I initially became an organizer because I enjoyed problem solving for clients with brain-differences. As a research loving Mom to a neurodivergent child, it just made sense. However, my life took a sharp turn which led me to reevaluate the “Why”. I will explain.
When you read the “About Me” summary from a professional organizing website, you will often see something like this:
“My name is Charlotte Organized and since the age of 3, I have had a passion for all things organizing.”
My history is the complete opposite. Since the age of 3, I have struggled with disorganization. I was a messy child, a teenager that struggled to focus on her homework, and a young adult who developed anxiety about showing up late to just about anything.
In high school, my Mom helped me create a detailed schedule to study for the 9 finals in my dual curriculum Hebrew Prep School. In College, I drew a visual color coded schedule of my college classes and internships so I could see the blank spaces of my free time and make plans. As a young adult, I created routines for myself, slowly experimenting throughout the years to see what worked and what didn’t. I earned a degree in Marketing and got a job that I loved. I got married and then I became a Mom of a child with learning differences.

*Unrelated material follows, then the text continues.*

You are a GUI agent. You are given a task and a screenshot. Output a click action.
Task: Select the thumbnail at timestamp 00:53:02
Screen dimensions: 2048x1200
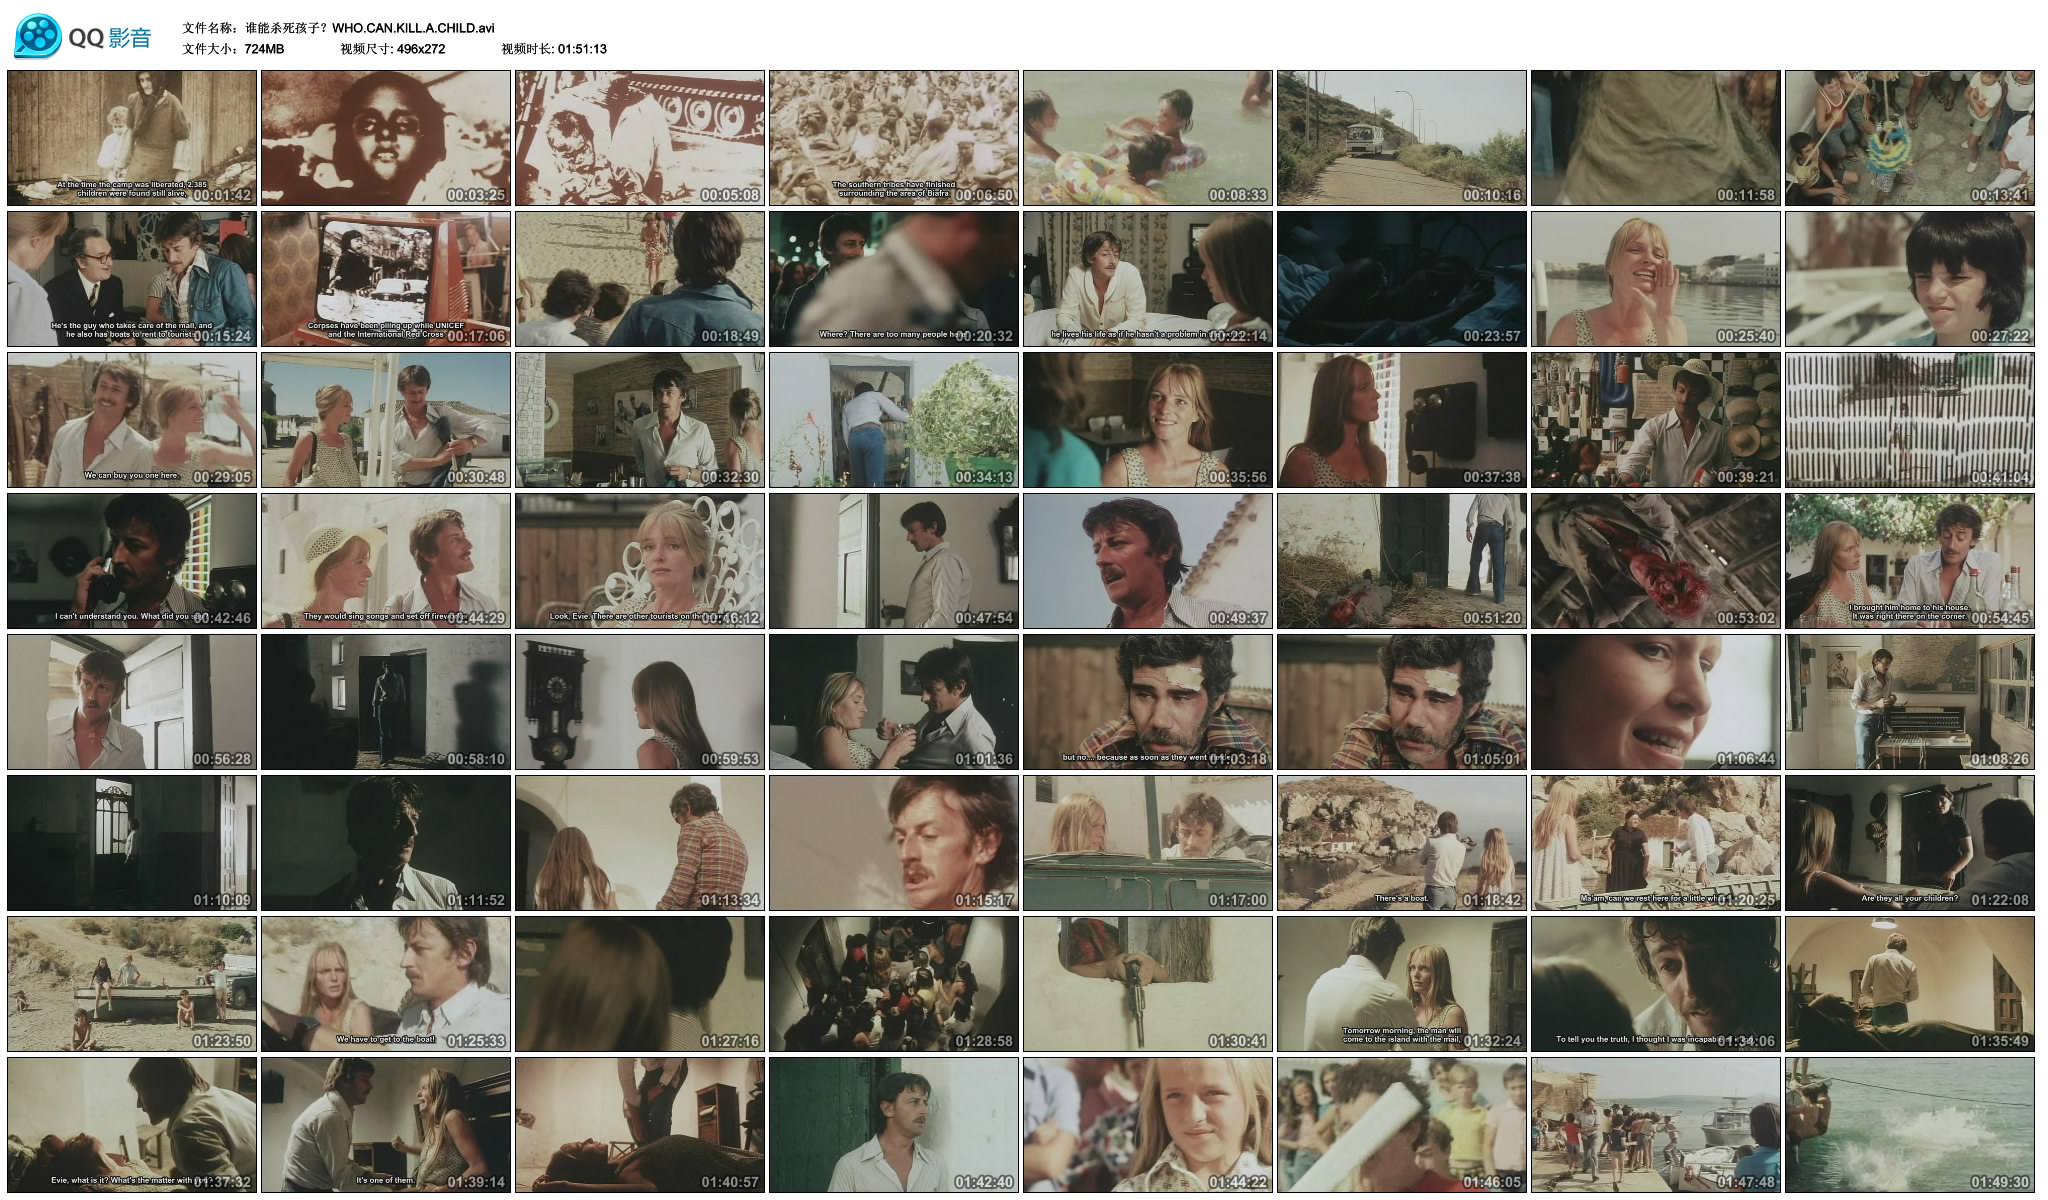point(1655,561)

“Momhood” And A Path To Organizing
What’s it like to become the mother to a neurodivergent child? It’s humbling, it’s challenging, it breaks you down and you rebuild. I read up on all the literature and learned words like “Executive Functioning”, “Comorbidity” and “Sensory Processing”.
I left my job and became a SAHM (stay at home mom) using my new acronym in special needs support groups (Hi, I am a SAHM of a daughter with these issues…). Every day a new Early Intervention specialist came - a physical therapist, an occupational therapist or a speech therapist and I had a binder to keep track of all their notes and suggestions. Slowly, many of the Moms from the playgroup cohort disappeared. They couldn’t relate to my experience and I couldn’t bear to hear how they reached yet another milestone with their neurotypical child. It all felt very isolating.
Time passed and I had another child. I enjoyed being a Mom of two but I itched to get back to work. A friend of mine became an organizer and she hired me to assist her for various jobs. And I noticed the neurodivergent clients. When you have a kid with differences and have read so much literature surrounding the subject, you end up with a knack for noticing others with differences. And I wondered about them. I mean, I helped to support my child with her schoolwork and other responsibilities, but who helped neurodivergent adults with their own children and other vast responsibilities?
Thus, One to Zen Organizing was born and I started to focus on clients who needed and deserved compassionate out-of-the-box organizing support.
But the story doesn’t end there…
Full Circle: The Journey of Self Discovery & Neurodiversity
When I started my organizing business, my goal was to help adult clients by expanding on what I had learned with my neurodivergent daughter. What I didn’t expect was to discover that I was neurodivergent. There wasn’t any one moment of discovery. The realization happened slowly over time as it dawned on me that I had experienced many of my client’s struggles. It’s amazing to me that it took so long to reach this understanding!
The discovery cast a new light on how I viewed my life. I tried to explain to my confused family what I was experiencing even though they didn’t view me as any different than I was the day before. I worked through the shame I had endured knowing deep down of my differences. I worked through understanding the masking I exhibited to try to fit in. I considered when being hard on myself was helpful and when I should be doling out more self compassion. Overall, I started to notice my differences in real time and worked at accepting them. In summary, it was a rollercoaster of emotions and I am still processing what this means for me.
How do I explain that this new discovery changes everything? I can practice self compassion and mindfully apply the same executive functioning strategies that I teach to others on myself. I can relate to my clients on a new level and truly understand the frustration of not being able to apply traditional organizing strategies. I can revel in looking back at my successes in overcoming many of my challenges with creativity and perseverance. And I can confidently encourage my clients to abandon perfection and let them know “You can do this.”
For those of you who have had a journey of self-discovery, what did you learn? How did it change your life? I would love to hear about it in the comments.